WORK INSTRUCTIONS: This task asks for the lines from the one with "Task: Open the PropertyManager tab icon" to the final line below, repeated exactly, with pictures omitted.

(SUPPLIED RECORDS begins)

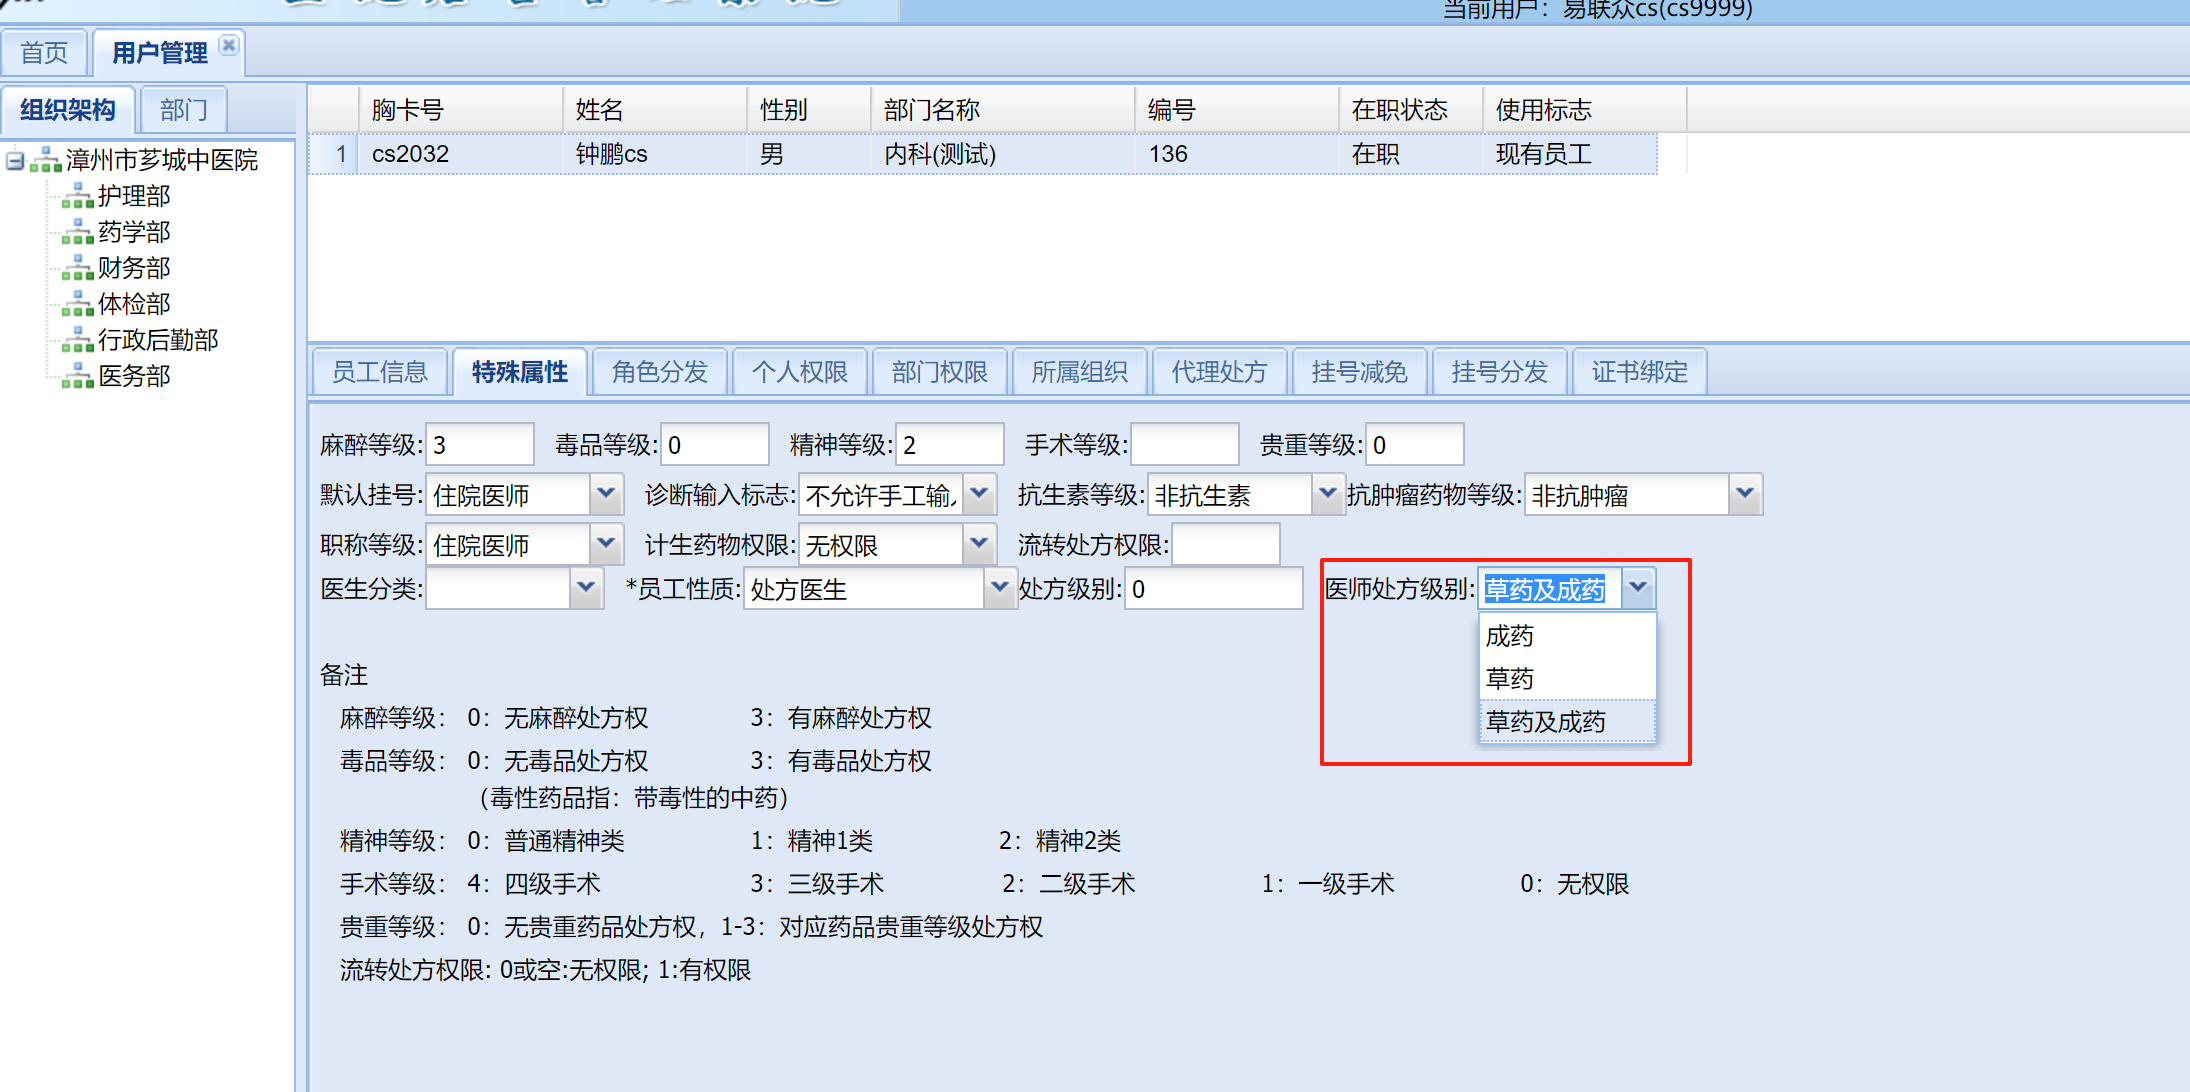Switch to the 部门 side tab
Viewport: 2190px width, 1092px height.
click(183, 110)
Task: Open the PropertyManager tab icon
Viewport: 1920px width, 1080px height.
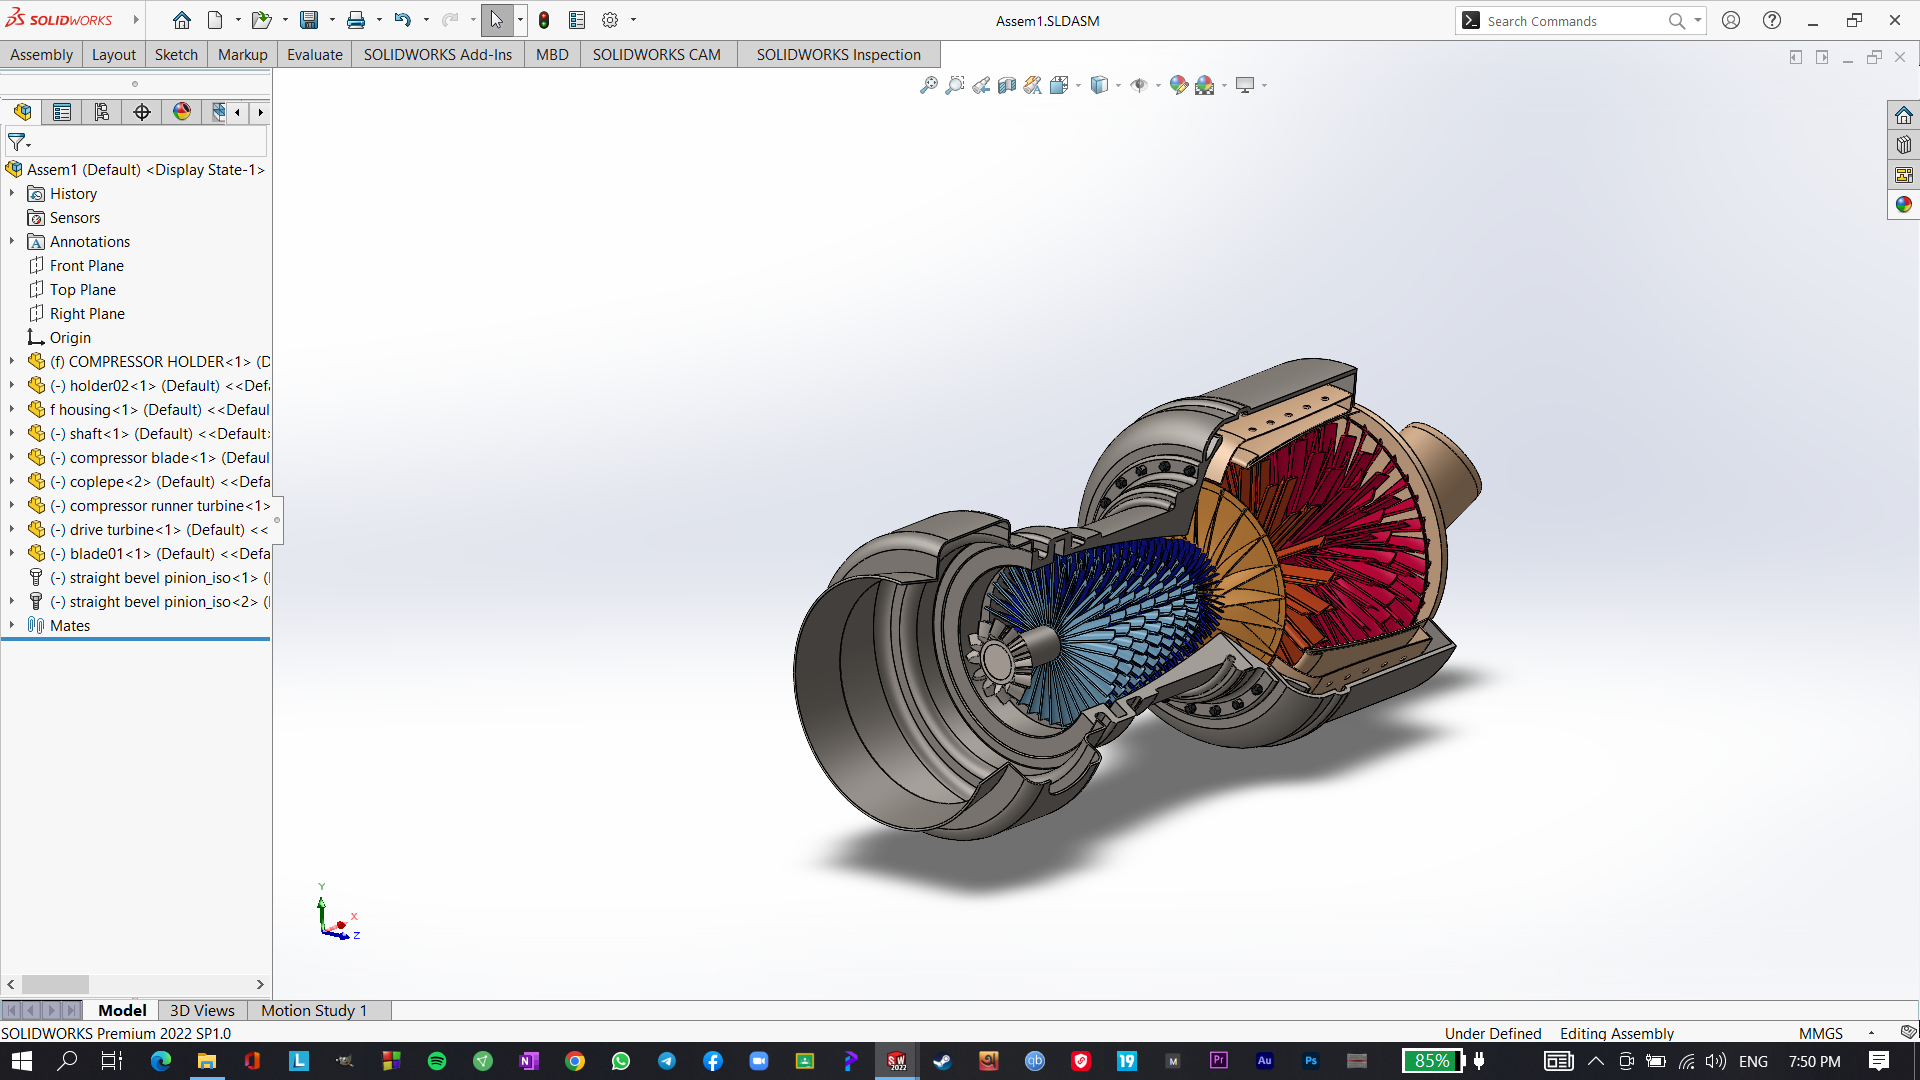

(SUPPLIED RECORDS ends)

ANSWER AREA:
Task: Open the PropertyManager tab icon
Viewport: 1920px width, 1080px height.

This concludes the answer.